She flung herself off his back grabbed him hard and kissed him on the mouth .... fully .... passionately ..... as she had never kissed anyone before...... a moments pause ... and he responded .......... bliss! heaven!!

And in that moment - all her doubts were cleared - as life offers sometimes - an explanation when you least expect it ........ she was hesitating in asking him ..... the future of their relationship .... wondering why he hadn't asked her .... but she wasn't pushing him .... partly because she herself was in doubt .. her independence was by far the most important thing in life ..... What was it that she would want to see in a Man - before she decided to take the risk??? She didn't know it - she couldn't put it in words - but right then she knew - she had seen it .... When she was mid air ---- on #16 ...... she knew it -- if she had not broken the lock -- he would have held her --- mid air -- till his shoulders broke or his muscles tore - and when they did -- as they would --- he could not have forgiven himself ....... EVER.

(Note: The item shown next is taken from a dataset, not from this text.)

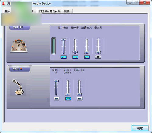Image resolution: width=152 pixels, height=133 pixels.
Task: Select Line In recording source button
Action: pyautogui.click(x=80, y=99)
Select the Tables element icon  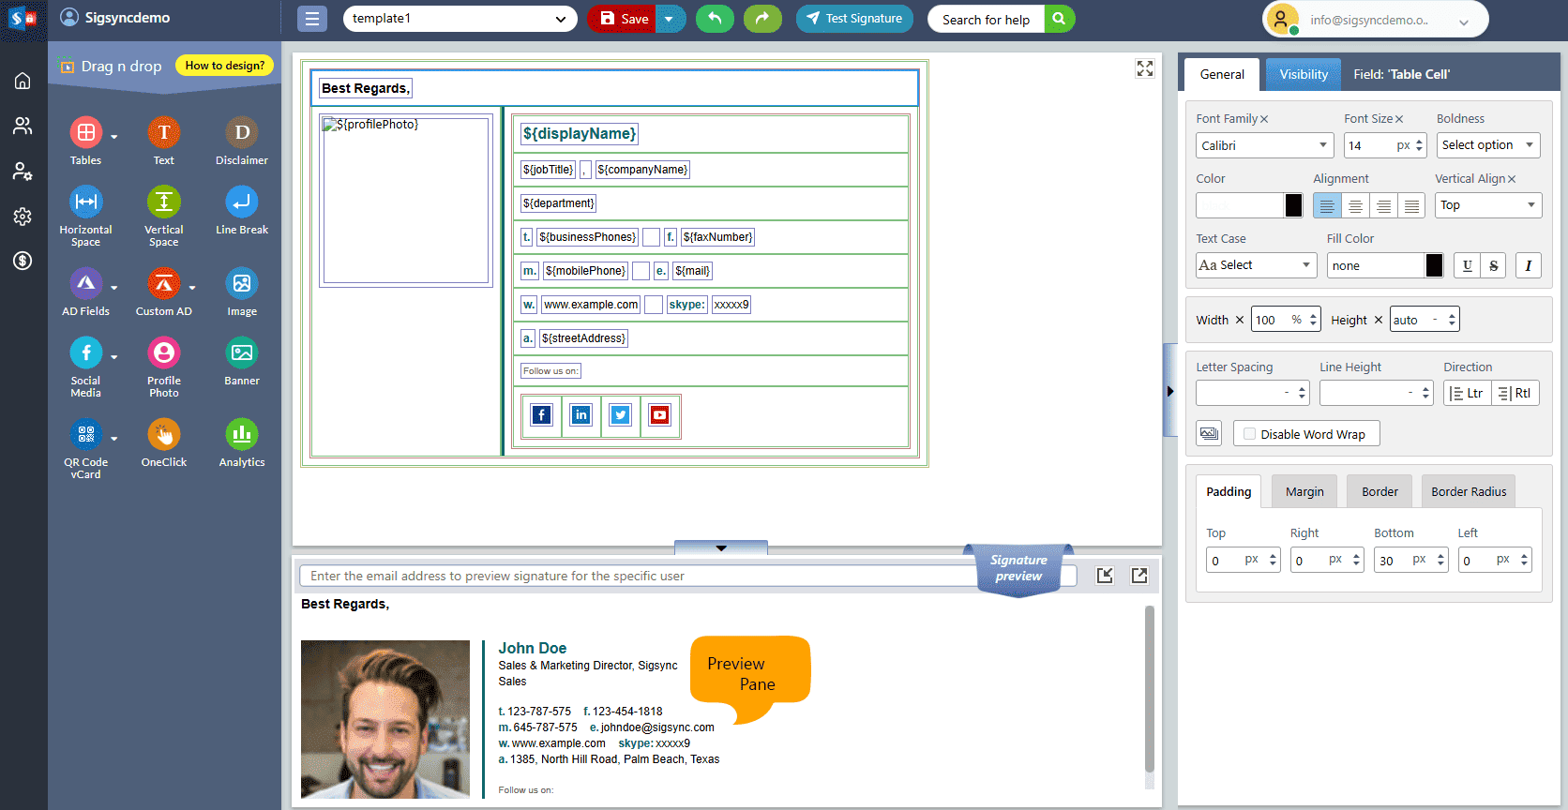coord(85,133)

THAT was what she had wanted to see in a Man -- someone who would kill himself before breaking his word --- undeniable pride -- unquestionable soul -- and she knew -- if not him - she had to ask him - that she wouldn't find it again ....

He was thinking too ..... what was it that had just happened ......... why was he suddenly so so happy and light ......... what was the cause of his care-free ....... then he remembered --- she had broken the lock at #16 -- she had yielded - yet in a way that didn't make his victory look alms --- in a way - where it didn't matter if there was a win or a loss -- she hadn't pushed him into a loss -- knowing she could do it -- knowing he was powerless -- she had preserved his pride - -- protected his dignity -- and yet hadn't claimed anything --- hadn't asked for appreciation .... and there he knew .. and then he admired ... What strength must a character have to render a loss - when there can be victory -- and yet not show it!!!.... and in that moment he knew ... he had to ask her .... cos he wouldn't be able to live without her .... not after that.

Their lips parted .... their eyes met .... they smiled .. in joy .. in completeness. So many questions - so many doubts --- but all cleared -- in a moment's grace.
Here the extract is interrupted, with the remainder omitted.